## Document passage

· · ·

For as long as I can remember, I wanted to be a nurse. I felt called to be a nurse. For 30 years, I have felt that my duty is to help people feel better when they may be having the absolute worst day of their life. In the early days of the AIDS epidemic, I would take off my gloves to hold the hands and listen to fears of newly diagnosed patients. That was a scary time to be a nurse. As is now.

            Eight weeks ago, I became ill a few days after taking care of a patient with pneumonia. I had the main three symptoms of the new virus. After two weeks of quarantine and waiting, I had a negative result, but mixed emotions. I was very much afraid of bringing it home to my husband who is “age-qualified” and I also was hoping to go back to work with some immunity to it. However, due to changes in staffing, cancellations of surgeries and a very low census, I was not needed.

· · ·

## Activities
1 > Summarize the nurse's account in two sentences.
2 > Write what comes next in the nurse's account, picking up right after its final sentence.
The material after this text isn't needed for anything here.

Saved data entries
· · ·

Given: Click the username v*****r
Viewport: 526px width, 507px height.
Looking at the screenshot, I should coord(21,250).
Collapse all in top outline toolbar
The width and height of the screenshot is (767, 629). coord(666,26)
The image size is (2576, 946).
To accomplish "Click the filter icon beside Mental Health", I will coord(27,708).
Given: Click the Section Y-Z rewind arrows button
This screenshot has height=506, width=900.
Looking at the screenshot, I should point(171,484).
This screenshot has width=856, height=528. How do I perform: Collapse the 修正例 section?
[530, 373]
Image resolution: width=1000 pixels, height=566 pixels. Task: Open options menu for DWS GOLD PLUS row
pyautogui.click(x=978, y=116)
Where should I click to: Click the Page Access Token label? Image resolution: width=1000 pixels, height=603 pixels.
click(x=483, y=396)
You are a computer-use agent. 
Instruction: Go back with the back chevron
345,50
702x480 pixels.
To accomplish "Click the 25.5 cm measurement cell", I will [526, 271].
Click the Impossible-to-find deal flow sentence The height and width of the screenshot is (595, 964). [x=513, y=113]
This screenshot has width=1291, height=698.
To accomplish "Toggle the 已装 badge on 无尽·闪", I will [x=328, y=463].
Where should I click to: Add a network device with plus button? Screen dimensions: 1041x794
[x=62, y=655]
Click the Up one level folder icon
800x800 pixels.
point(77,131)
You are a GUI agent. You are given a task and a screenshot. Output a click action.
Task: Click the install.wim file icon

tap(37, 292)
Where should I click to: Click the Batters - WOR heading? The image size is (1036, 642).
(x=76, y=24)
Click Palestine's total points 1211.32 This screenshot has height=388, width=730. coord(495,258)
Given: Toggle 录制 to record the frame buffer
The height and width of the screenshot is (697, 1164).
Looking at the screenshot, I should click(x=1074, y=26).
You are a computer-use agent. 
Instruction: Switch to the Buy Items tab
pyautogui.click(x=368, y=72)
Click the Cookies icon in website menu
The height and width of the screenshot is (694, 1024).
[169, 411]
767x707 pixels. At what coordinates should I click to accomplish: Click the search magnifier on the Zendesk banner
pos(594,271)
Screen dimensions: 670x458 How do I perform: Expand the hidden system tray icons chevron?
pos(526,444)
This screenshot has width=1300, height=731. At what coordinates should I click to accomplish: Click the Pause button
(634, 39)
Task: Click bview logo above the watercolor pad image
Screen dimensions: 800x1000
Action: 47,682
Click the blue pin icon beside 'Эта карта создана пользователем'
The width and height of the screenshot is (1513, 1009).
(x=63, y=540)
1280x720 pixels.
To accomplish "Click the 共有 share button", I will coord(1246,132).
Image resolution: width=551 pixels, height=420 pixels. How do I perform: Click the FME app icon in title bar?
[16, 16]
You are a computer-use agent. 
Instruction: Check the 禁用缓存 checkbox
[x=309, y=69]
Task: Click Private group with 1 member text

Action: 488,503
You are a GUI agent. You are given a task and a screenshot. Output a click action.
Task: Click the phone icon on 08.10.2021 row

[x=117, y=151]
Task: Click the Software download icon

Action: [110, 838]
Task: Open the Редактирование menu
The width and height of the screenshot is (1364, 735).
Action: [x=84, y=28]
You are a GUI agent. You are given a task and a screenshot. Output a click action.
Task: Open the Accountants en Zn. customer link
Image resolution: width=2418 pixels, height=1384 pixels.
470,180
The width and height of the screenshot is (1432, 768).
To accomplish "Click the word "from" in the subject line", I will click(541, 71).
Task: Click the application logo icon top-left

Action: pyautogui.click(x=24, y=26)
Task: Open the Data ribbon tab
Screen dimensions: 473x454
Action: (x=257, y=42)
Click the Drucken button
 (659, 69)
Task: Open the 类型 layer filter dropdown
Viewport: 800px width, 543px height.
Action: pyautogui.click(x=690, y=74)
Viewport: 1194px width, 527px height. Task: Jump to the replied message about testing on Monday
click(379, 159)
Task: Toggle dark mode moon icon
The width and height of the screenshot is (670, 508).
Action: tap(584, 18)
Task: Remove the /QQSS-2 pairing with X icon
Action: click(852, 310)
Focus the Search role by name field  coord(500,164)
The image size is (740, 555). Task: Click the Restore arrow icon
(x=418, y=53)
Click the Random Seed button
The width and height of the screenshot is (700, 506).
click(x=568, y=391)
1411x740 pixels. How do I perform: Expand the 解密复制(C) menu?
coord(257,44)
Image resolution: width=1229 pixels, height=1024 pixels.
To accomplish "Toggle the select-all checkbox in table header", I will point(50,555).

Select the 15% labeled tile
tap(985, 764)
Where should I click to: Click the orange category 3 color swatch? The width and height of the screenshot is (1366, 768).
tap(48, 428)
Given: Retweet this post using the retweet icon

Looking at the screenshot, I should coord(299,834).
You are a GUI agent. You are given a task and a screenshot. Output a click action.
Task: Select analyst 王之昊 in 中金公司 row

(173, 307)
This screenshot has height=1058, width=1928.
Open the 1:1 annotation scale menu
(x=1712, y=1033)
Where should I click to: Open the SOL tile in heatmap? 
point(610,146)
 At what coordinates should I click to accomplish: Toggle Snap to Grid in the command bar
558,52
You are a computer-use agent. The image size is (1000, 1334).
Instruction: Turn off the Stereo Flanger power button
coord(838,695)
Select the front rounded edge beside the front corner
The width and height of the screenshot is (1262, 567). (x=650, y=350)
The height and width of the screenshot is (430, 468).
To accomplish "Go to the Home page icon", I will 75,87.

· · ·

## Answers to the exercise
1 > The writer has felt called to nursing for 30 years, sees the duty as helping people on what may be the worst day of their lives, and recalls removing gloves to hold the hands of newly diagnosed patients early in the AIDS epidemic. Eight weeks ago, after caring for a patient with pneumonia, the writer fell ill with the three main symptoms of the new virus and tested negative after two weeks of quarantine, but despite hoping to return with some immunity, was not needed at work because of staffing changes, canceled surgeries, and a very low census.

2 >
            Now, I am searching for other nursing options, but I still feel the need to support my co-workers in some way, so calling on my other passion, I paint them. I have painted three with a fourth being planned. Pictured here is Mia. A dynamic nurse with aspirations of becoming a nurse anesthetist, she is always up for a challenge and deliberately steps up her game so she can learn more. She has a keen eye for detail and is loved by her patients. If I were a patient in the hospital, I certainly would want her as my nurse. Also, a mother to three small children, she works night shift on a COVID unit. This painting depicts her after deliberately quarantining herself from her family for over a week to protect them from the virus. She would drive by her house and watch from her car as her husband played with the children in the yard. This is an image that departs from her famously known smile which is beautiful, just like her spirit. I sought to capture the determined look of a nurse who is not going to give in.

            Every day, I curiously read about the medical particulars and peculiarities of this bug and became more concerned. But, knowing there are dedicated and driven researchers, scientists, and bedside caregivers like Mia gives me hope.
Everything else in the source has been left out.